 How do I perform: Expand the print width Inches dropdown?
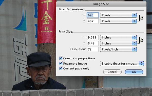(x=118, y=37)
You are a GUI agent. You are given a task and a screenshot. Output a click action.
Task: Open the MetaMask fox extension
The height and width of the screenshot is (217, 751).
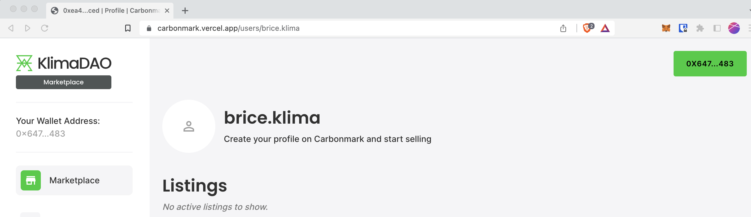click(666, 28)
* * *
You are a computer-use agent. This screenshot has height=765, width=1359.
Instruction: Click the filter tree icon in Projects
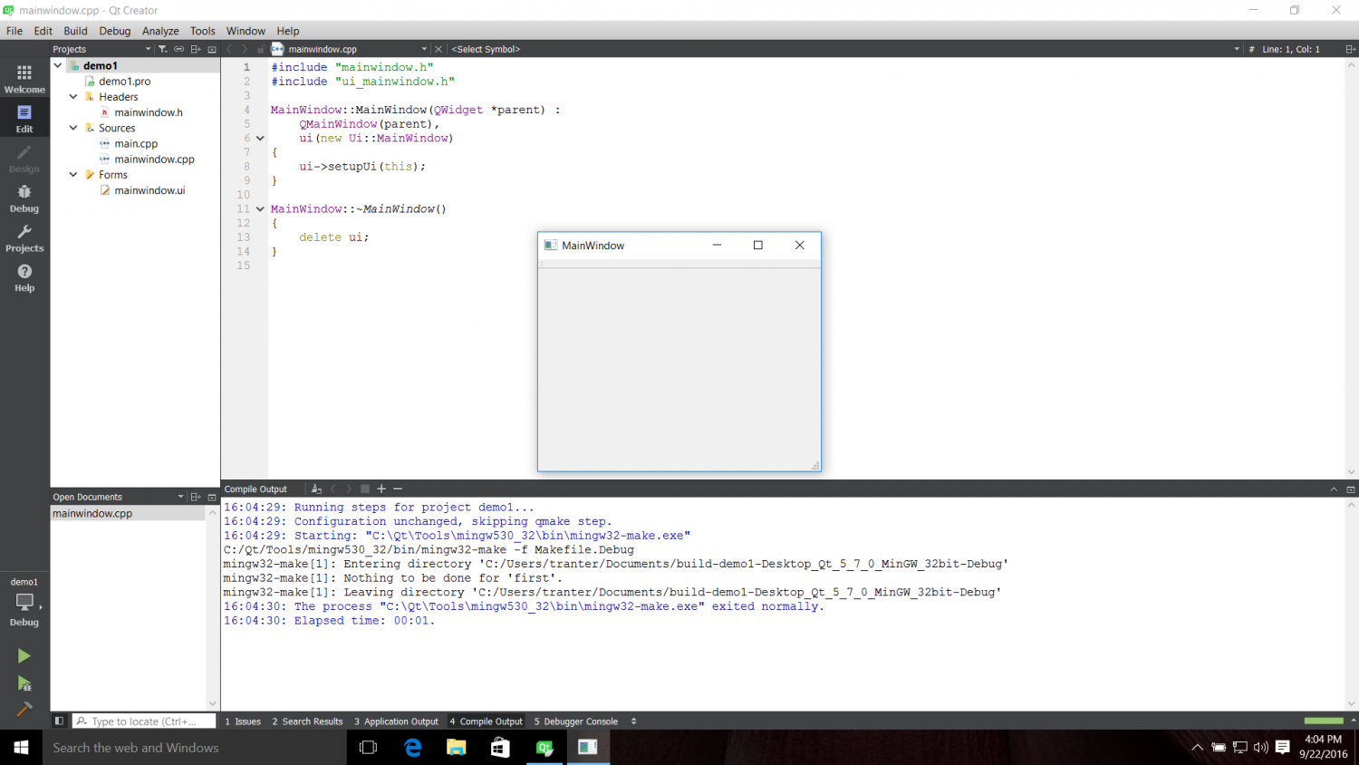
--
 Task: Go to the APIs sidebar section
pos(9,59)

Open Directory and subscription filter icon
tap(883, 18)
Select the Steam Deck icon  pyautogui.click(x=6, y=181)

→ Exercise aim:
Reproduce the listing above word for word, beginning at the line that contains "How do I perform: Expand" and stopping after the line that contains "click(666, 28)", and leave the pictures out of your output.

→ Response below:
 How do I perform: Expand the print width Inches dropdown?
(x=118, y=37)
You are a GUI agent. You are given a task and a screenshot. Output a click action.
Task: Open the MetaMask fox extension
The height and width of the screenshot is (217, 751).
click(666, 28)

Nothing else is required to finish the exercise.